EXERCISE OBJECTIVE —
Reproduce all records word for word.
+ + + + +
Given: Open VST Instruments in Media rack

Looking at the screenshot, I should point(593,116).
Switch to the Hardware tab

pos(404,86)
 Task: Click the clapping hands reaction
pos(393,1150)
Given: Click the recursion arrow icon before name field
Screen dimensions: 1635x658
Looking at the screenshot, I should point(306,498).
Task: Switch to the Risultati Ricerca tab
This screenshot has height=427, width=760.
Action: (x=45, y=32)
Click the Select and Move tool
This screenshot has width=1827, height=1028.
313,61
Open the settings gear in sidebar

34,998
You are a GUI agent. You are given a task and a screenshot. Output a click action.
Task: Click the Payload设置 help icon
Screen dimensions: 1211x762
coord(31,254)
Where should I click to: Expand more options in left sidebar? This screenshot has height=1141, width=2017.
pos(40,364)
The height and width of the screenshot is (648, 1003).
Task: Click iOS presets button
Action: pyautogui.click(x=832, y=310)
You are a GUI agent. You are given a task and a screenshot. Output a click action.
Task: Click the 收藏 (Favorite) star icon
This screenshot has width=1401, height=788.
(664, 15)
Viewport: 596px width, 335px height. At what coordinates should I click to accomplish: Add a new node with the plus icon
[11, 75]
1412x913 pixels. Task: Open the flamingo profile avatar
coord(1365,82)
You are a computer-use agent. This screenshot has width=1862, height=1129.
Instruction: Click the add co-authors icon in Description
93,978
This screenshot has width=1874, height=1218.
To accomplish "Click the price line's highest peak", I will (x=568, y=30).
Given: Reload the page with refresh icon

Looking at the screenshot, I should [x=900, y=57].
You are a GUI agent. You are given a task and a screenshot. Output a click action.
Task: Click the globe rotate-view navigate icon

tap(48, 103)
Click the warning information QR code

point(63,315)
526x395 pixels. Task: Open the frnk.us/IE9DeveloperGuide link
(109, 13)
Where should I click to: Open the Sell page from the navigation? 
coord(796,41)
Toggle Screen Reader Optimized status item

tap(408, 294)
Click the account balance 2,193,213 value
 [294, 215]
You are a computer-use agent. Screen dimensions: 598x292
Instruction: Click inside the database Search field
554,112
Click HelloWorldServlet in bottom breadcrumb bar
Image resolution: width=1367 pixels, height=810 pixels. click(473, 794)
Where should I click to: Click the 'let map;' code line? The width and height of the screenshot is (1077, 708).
+ + + + +
RESPONSE TO THIS TASK —
Given: Open VST Instruments in Media rack

Looking at the screenshot, I should point(593,116).
Switch to the Hardware tab

pos(404,86)
 Task: Click the clapping hands reaction
pos(393,1150)
Given: Click the recursion arrow icon before name field
Screen dimensions: 1635x658
Looking at the screenshot, I should point(306,498).
Task: Switch to the Risultati Ricerca tab
This screenshot has height=427, width=760.
Action: (x=45, y=32)
Click the Select and Move tool
This screenshot has width=1827, height=1028.
313,61
Open the settings gear in sidebar

34,998
You are a GUI agent. You are given a task and a screenshot. Output a click action.
Task: Click the Payload设置 help icon
Screen dimensions: 1211x762
coord(31,254)
Where should I click to: Expand more options in left sidebar? This screenshot has height=1141, width=2017.
pos(40,364)
The height and width of the screenshot is (648, 1003).
Task: Click iOS presets button
Action: pyautogui.click(x=832, y=310)
You are a GUI agent. You are given a task and a screenshot. Output a click action.
Task: Click the 收藏 (Favorite) star icon
This screenshot has width=1401, height=788.
(664, 15)
Viewport: 596px width, 335px height. At what coordinates should I click to accomplish: Add a new node with the plus icon
[11, 75]
1412x913 pixels. Task: Open the flamingo profile avatar
coord(1365,82)
You are a computer-use agent. This screenshot has width=1862, height=1129.
Instruction: Click the add co-authors icon in Description
93,978
This screenshot has width=1874, height=1218.
To accomplish "Click the price line's highest peak", I will (x=568, y=30).
Given: Reload the page with refresh icon

Looking at the screenshot, I should [x=900, y=57].
You are a GUI agent. You are given a task and a screenshot. Output a click action.
Task: Click the globe rotate-view navigate icon

tap(48, 103)
Click the warning information QR code

point(63,315)
526x395 pixels. Task: Open the frnk.us/IE9DeveloperGuide link
(109, 13)
Where should I click to: Open the Sell page from the navigation? 
coord(796,41)
Toggle Screen Reader Optimized status item

tap(408, 294)
Click the account balance 2,193,213 value
 [294, 215]
You are a computer-use agent. Screen dimensions: 598x292
Instruction: Click inside the database Search field
554,112
Click HelloWorldServlet in bottom breadcrumb bar
Image resolution: width=1367 pixels, height=810 pixels. click(473, 794)
Where should I click to: Click the 'let map;' code line? The width and height of the screenshot is (1077, 708).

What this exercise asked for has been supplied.